Nigeria’s Governance BAUs: No Probe, No Audit, No Accountability, No Transparency, and Free Rascality
Introduction
The tragedy of Nigerian governance is not that the system is
broken; it is that it works precisely as intended. To the casual observer, the
persistent failure of Nigeria's public institutions to deliver basic
infrastructure, security, and economic stability looks like a chronic
administrative malfunction. It is the result of a highly efficient, deeply
entrenched ecosystem designed for elite survival and resource extraction.
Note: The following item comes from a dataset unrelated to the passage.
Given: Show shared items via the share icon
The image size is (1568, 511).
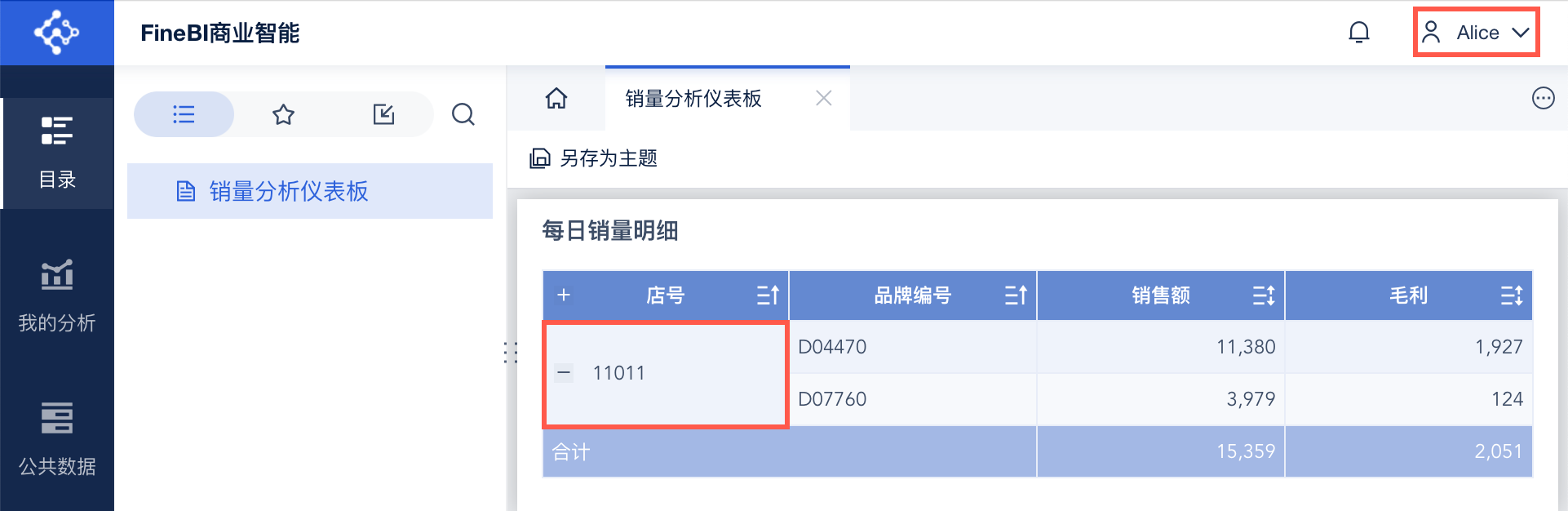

At the heart of this ecosystem lie the structural
Business-As-Usual (BAU) parameters that define political life across all three
tiers of government: No Probe, No Audit, No Accountability, No Transparency,
and Free Rascality. These are not accidental lapses in oversight. They
are the systemic prerequisites of Nigerian governance: the unwritten rules of
engagement required to sustain a political economy built on rent-seeking,
patronage, and impunity. It is this foundational architecture that serves as
the ultimate bane of the nation, directly manufacturing corruption, structural
underdevelopment, mass poverty, and generational retrogression.
The Anatomy of the Five BAUs
To understand why Nigeria retrogresses while peer nations
advance, one must analyse these five BAUs not as moral failures, but as
functional pillars of statecraft.
No Probe & No Audit
These functions act as the systemic immune system against
consequence. In standard democracies, regular forensic auditing and independent
legislative probes are the primary mechanisms of state hygiene. In Nigeria,
they are either actively starved of funds, legally castrated, or weaponized as
tools of political blackmail rather than paths to prosecution.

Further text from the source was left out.